Folky supergroup keep the dad-dancing in check and bring the thrills. The Troxy, London, Tuesday, November 18

Live Review: Monsters Of Folk

In the world of supergroups it can go one of two ways. You might find a collection of tourbus-sized egos, doing that overbite dad dance to each other’s 10-minute solos. Or, as in the case of Monsters Of Folk, comprising Jim James of My Morning Jacket, Montgomery Ward, singer-songwriter and he of She & Him, and Conor Oberst and Mike Mogis of Bright Eyes, you find three great bands compressed into one, an indulgent but brilliant spectacle of musical creativity. The Troxy’s Art Deco cornices and rainbow of pastel shades clash slightly with the band’s undertakers-doing-classic-covers-down-the-local look, but their uniform of black suits highlights just how seriously they take their dark post-folk. If the décor doesn’t match, the atmosphere does: on early highlight ‘Lullaby And Exile’ an awed silence creeps over the crowd.
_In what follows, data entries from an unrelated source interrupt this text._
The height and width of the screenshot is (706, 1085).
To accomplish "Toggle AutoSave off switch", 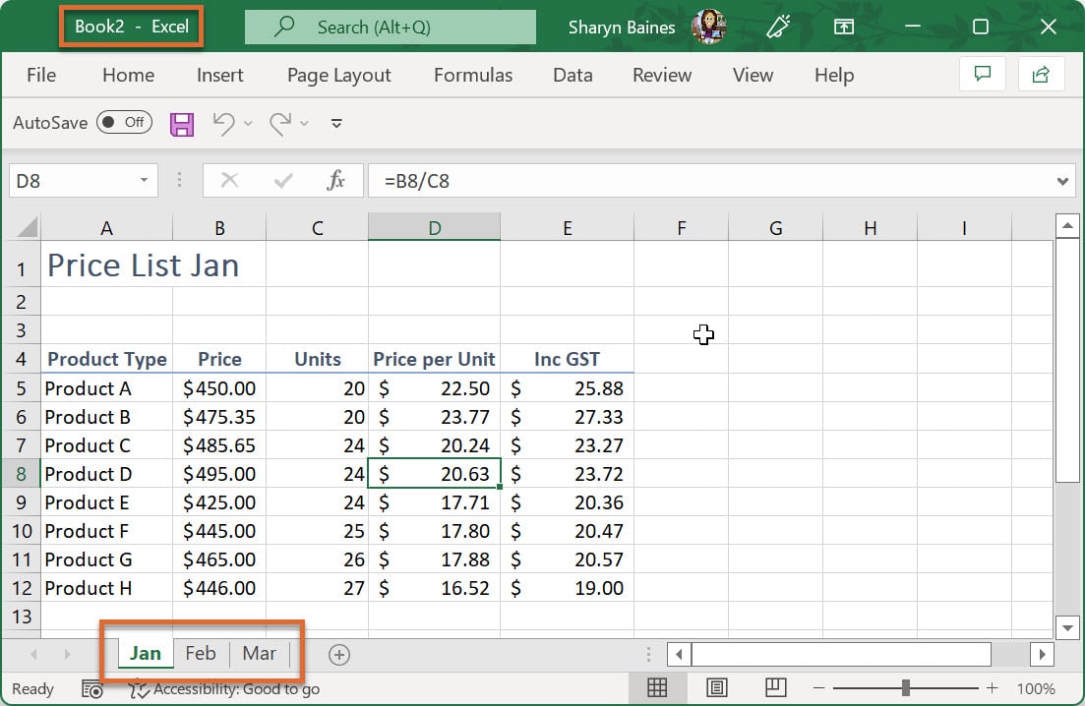I will point(124,123).
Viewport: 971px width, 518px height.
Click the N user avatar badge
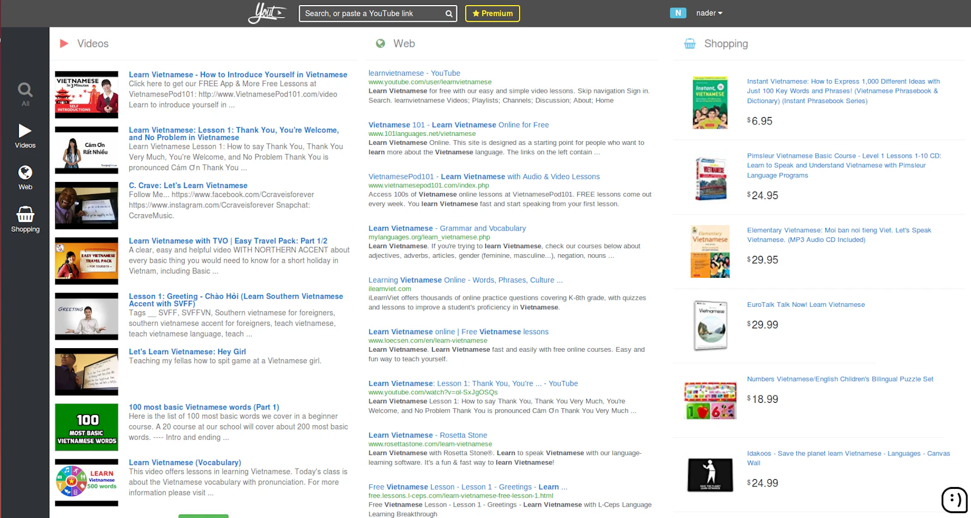tap(678, 13)
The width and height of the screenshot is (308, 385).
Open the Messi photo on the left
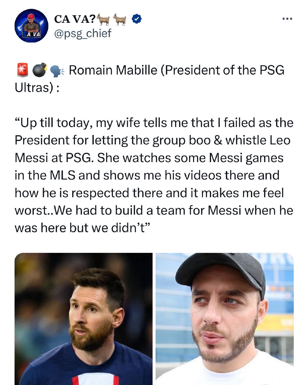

The epic three-hour, 33-song set weaves in and out of solos, duets and full band set-ups, the stage so littered with instruments it resembles a music shop’s stockroom. The band swap positions for each song, Mogis the first to prove his talent of playing, well, absolutely everything. Each member takes the spotlight in turns, embracing the opportunity to display their particular style. M Ward swings vocally from Tom Waits to Elvis, bending over his guitar like an old man at a loom. Jim James meanwhile, uses his theremin-like voice to fantastic effect, particularly on ‘Look At You’, during which he slides and jerks across the floor, filling the auditorium with more energy than we thought any man capable of.
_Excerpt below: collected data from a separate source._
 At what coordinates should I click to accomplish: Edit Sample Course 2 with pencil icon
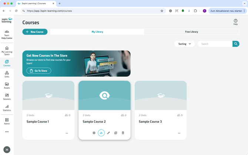coord(108,133)
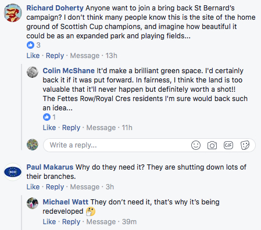Image resolution: width=261 pixels, height=230 pixels.
Task: View likes on Richard Doherty's comment
Action: (x=34, y=45)
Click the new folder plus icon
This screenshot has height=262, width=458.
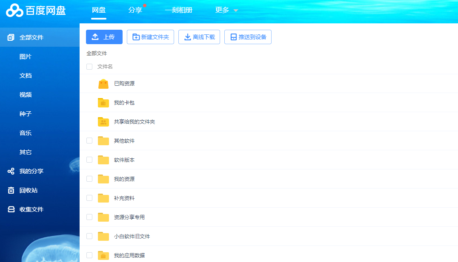136,37
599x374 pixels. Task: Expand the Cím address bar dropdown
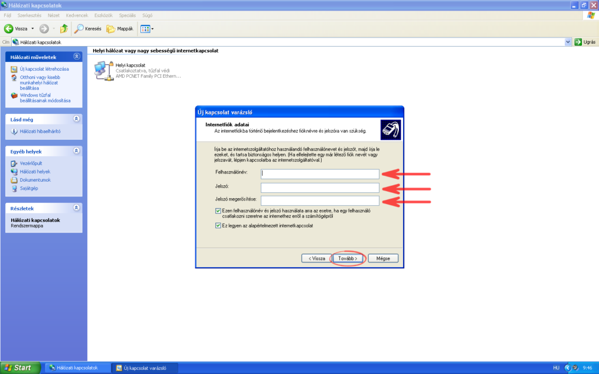[567, 41]
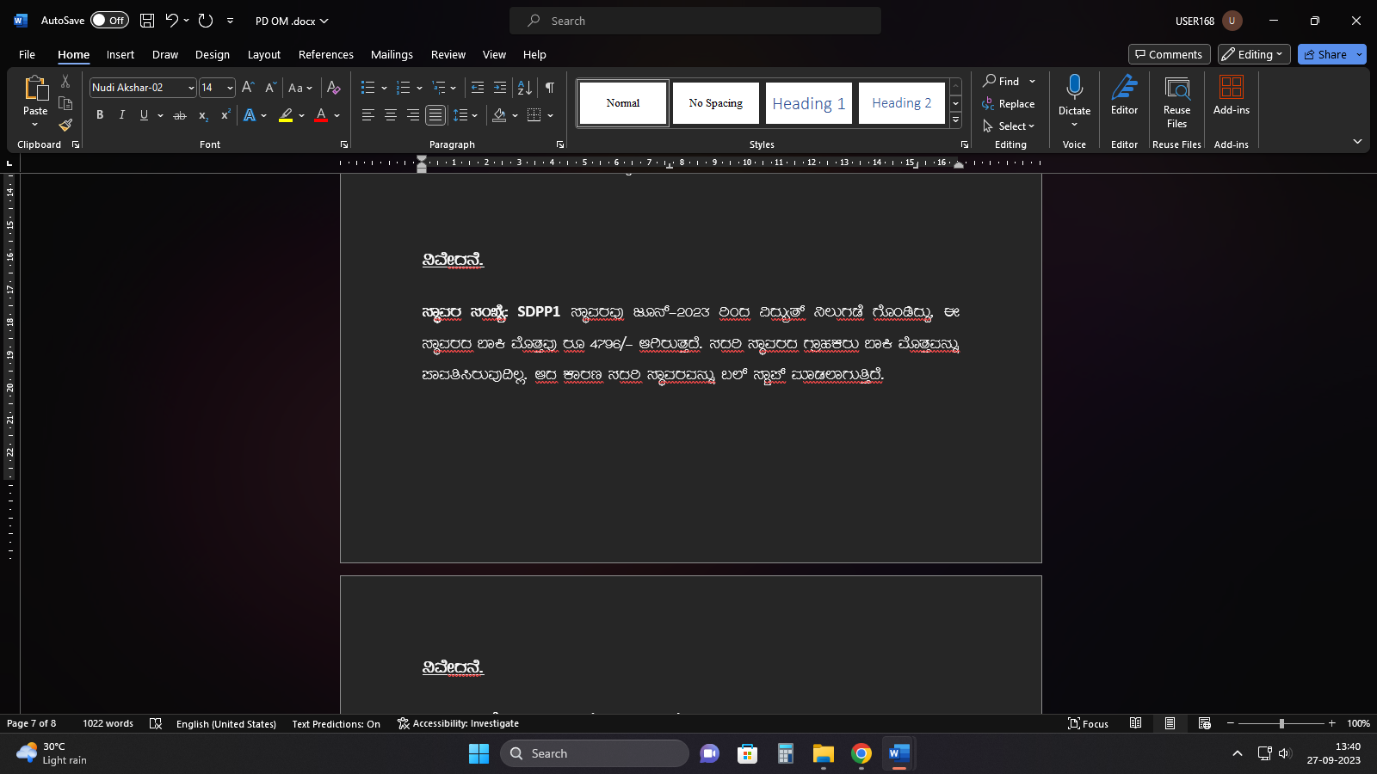Apply bullet list formatting
Viewport: 1377px width, 774px height.
[x=367, y=88]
Especially one so bearded. And yes, there’s still dad- dancing in the crowd, but the gentleman in question stops sheepishly after it becomes clear no-one else is joining in.However, the last word must go to Oberst, who gradually becomes more and more adventurous as the hours drift on. A potentially plodding conclusion is averted by a spectacular encore, during which Oberst, in a John-Peel-Stage-at-Glastonbury-style outburst announces, “Thank you, London. You’re a real sweet son of a bitch… I was talking about the Queen, by the way.” Sharp intake of breath! He then rips off his jacket, jumps off the drumkit and encourages his piano to drop off the side of the stage. These men truly are monsters – beautiful ones, of course, but monsters nonetheless.